__PROBLEM REQUIREMENTS__: Taking the line that contains "Viewport: 1024px width, 468px" as the starting point, give again exactly every line up to and including the last line of the records below.

(Pixel coordinate grounding data)
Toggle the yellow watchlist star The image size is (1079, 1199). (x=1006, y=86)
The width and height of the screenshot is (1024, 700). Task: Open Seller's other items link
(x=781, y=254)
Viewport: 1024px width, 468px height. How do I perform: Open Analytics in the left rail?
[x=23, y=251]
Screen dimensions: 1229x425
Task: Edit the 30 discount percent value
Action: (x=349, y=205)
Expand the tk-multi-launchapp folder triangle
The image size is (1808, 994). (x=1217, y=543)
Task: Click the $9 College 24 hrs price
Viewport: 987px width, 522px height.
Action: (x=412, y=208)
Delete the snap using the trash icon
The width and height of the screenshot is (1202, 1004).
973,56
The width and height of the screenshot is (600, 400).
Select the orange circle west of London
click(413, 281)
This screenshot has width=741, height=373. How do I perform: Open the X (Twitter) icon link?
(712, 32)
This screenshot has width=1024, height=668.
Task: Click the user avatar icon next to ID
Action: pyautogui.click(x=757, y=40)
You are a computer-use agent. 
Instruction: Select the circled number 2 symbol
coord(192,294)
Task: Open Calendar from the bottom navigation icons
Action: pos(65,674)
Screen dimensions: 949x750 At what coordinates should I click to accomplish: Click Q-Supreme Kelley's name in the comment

__TASK RESULT__:
Viewport: 1024px width, 468px height. How do I perform: Open Analytics in the left rail?
[x=23, y=251]
Screen dimensions: 1229x425
Task: Edit the 30 discount percent value
Action: (x=349, y=205)
Expand the tk-multi-launchapp folder triangle
The image size is (1808, 994). (x=1217, y=543)
Task: Click the $9 College 24 hrs price
Viewport: 987px width, 522px height.
Action: (x=412, y=208)
Delete the snap using the trash icon
The width and height of the screenshot is (1202, 1004).
973,56
The width and height of the screenshot is (600, 400).
Select the orange circle west of London
click(413, 281)
This screenshot has width=741, height=373. How do I perform: Open the X (Twitter) icon link?
(712, 32)
This screenshot has width=1024, height=668.
Task: Click the user avatar icon next to ID
Action: pyautogui.click(x=757, y=40)
You are a computer-use agent. 
Instruction: Select the circled number 2 symbol
coord(192,294)
Task: Open Calendar from the bottom navigation icons
Action: pos(65,674)
Screen dimensions: 949x750 At what coordinates should I click to accomplish: Click Q-Supreme Kelley's name in the comment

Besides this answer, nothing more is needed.